#### [Extracted records]
....

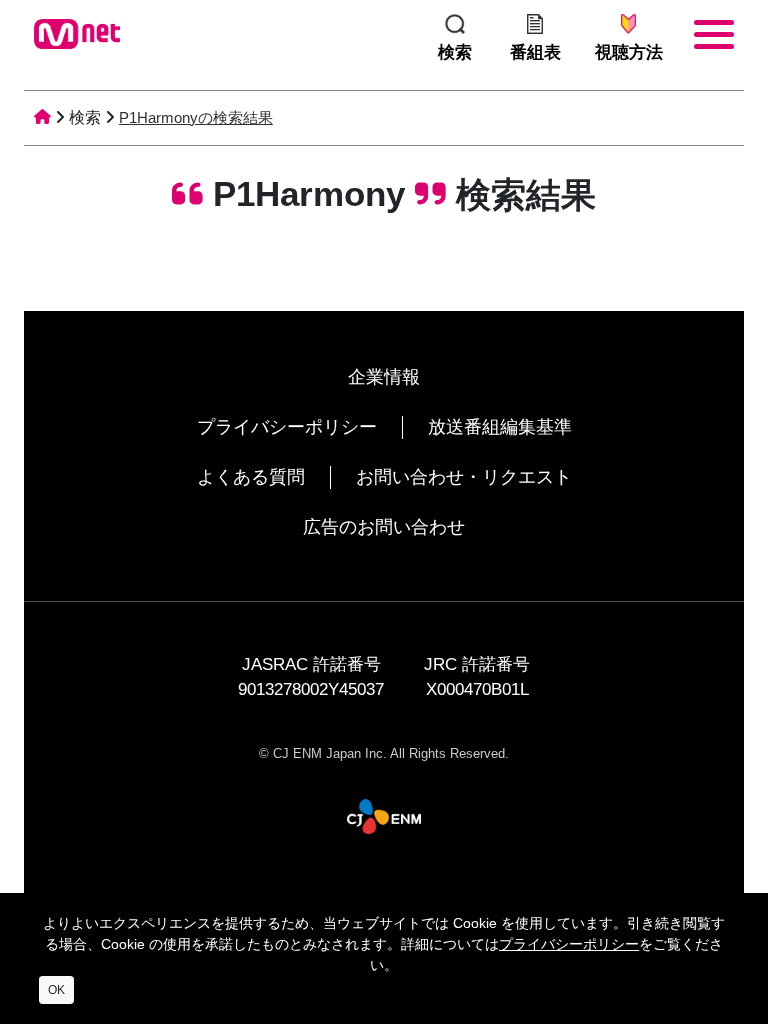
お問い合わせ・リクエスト (464, 477)
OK (56, 990)
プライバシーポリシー (287, 427)
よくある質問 (251, 477)
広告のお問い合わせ (384, 527)
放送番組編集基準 (500, 427)
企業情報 (384, 377)
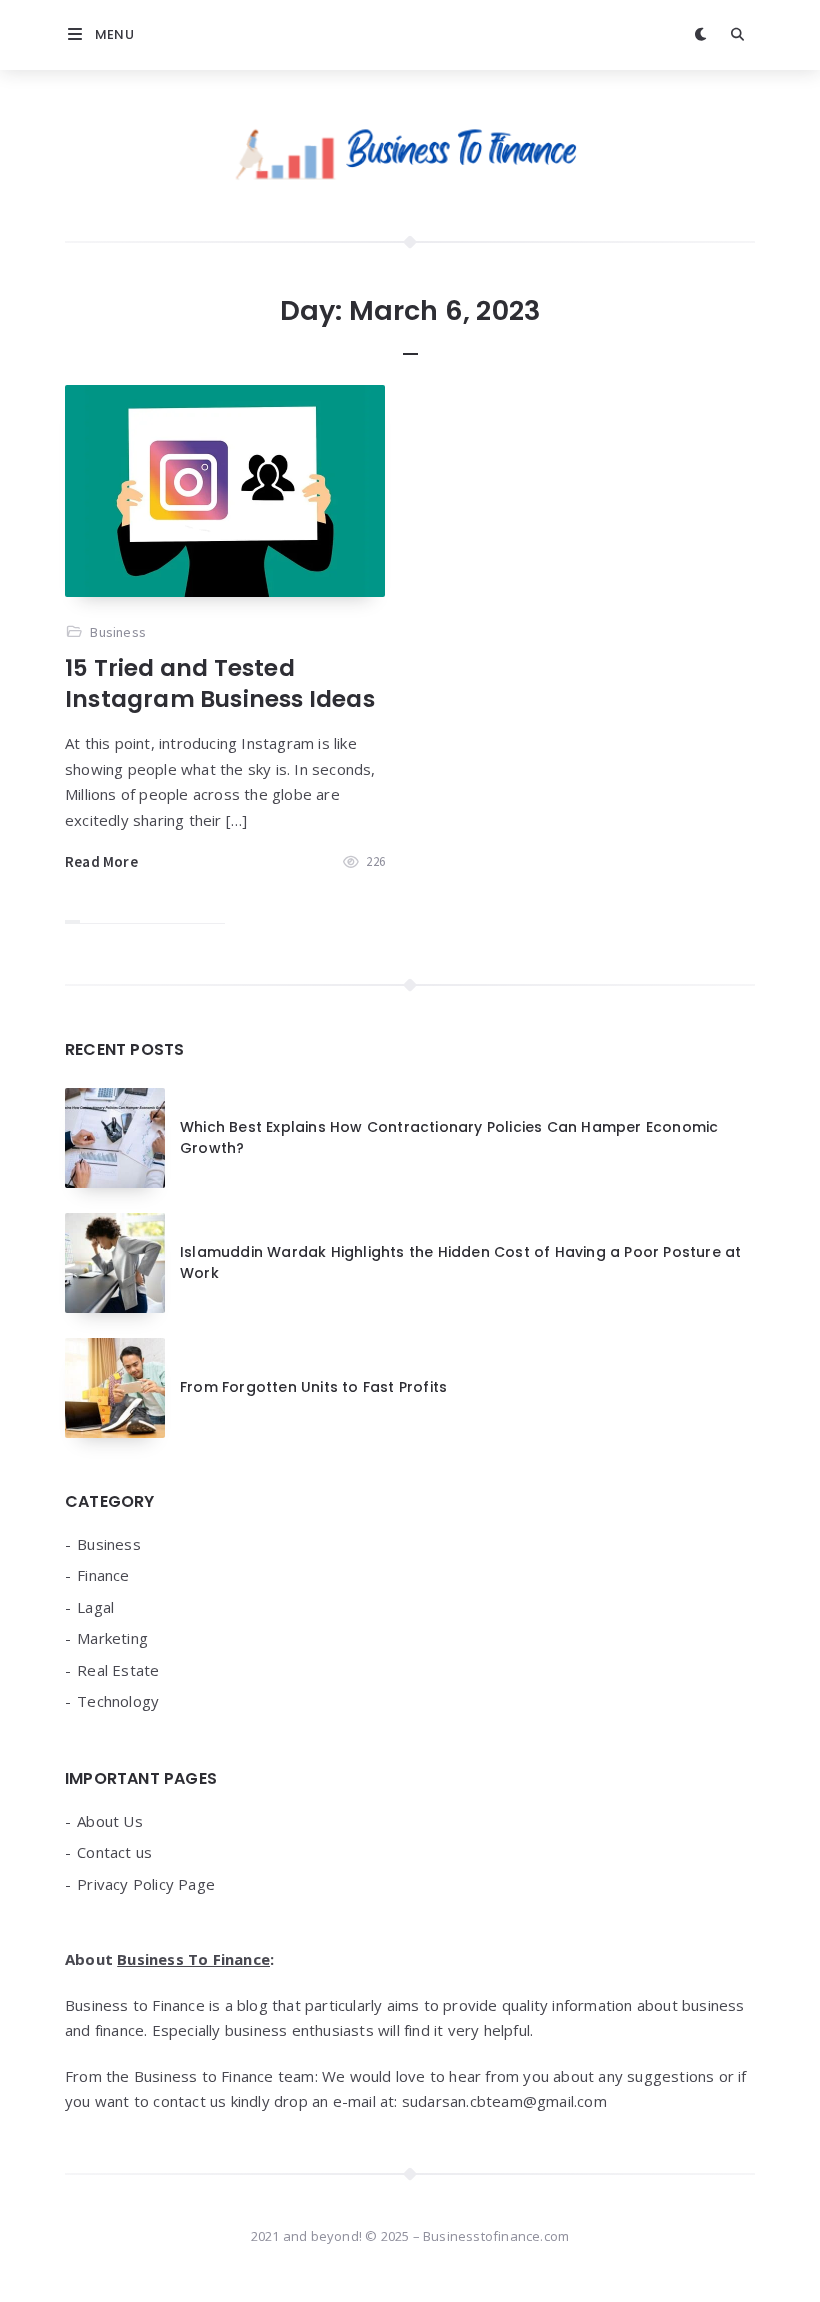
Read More (101, 861)
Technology (118, 1701)
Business (118, 632)
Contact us (114, 1852)
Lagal (95, 1607)
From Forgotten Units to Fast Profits (313, 1387)
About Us (110, 1821)
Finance (103, 1575)
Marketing (112, 1638)
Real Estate (118, 1670)
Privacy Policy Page (146, 1884)
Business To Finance (193, 1959)
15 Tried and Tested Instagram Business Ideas (220, 683)
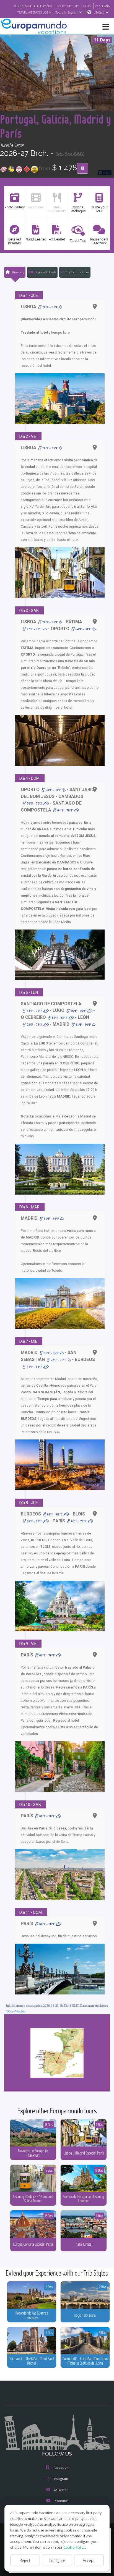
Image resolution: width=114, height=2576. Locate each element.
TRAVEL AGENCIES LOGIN (34, 12)
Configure (56, 2560)
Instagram (60, 2478)
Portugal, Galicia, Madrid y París (55, 126)
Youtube (61, 2501)
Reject (25, 2560)
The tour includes (77, 272)
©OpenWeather (15, 2011)
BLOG (87, 6)
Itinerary (17, 272)
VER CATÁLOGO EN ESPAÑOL (33, 6)
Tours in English (66, 12)
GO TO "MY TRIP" (68, 6)
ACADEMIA (102, 6)
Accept (89, 2560)
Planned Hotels (45, 272)
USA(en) (99, 12)
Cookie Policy (74, 2547)
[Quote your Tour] (82, 168)
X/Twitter (61, 2490)
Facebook (60, 2467)
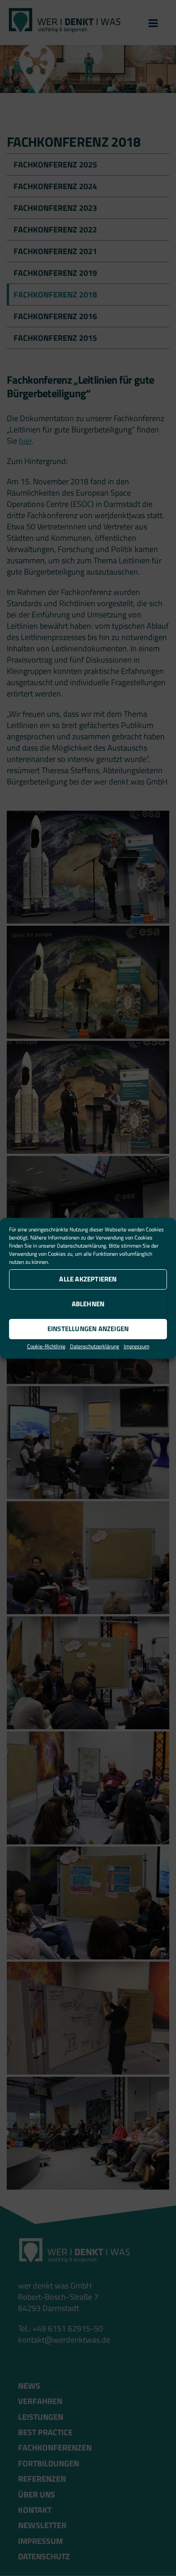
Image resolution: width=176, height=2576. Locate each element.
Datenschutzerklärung (81, 1245)
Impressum (136, 1346)
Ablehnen (88, 1304)
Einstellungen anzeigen (88, 1328)
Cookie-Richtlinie (46, 1346)
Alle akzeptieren (87, 1279)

....

#### [Exercise directions]
Although the records hold pictures, the copy must not; give again exactly the lines from the one with "広告のお問い合わせ (384, 527)" through the one with "Finance (103, 1575)".

#### [Answer box]
広告のお問い合わせ (384, 527)
放送番組編集基準 (500, 427)
企業情報 (384, 377)
Read More (101, 861)
Technology (118, 1701)
Business (118, 632)
Contact us (114, 1852)
Lagal (95, 1607)
From Forgotten Units to Fast Profits (313, 1387)
About Us (110, 1821)
Finance (103, 1575)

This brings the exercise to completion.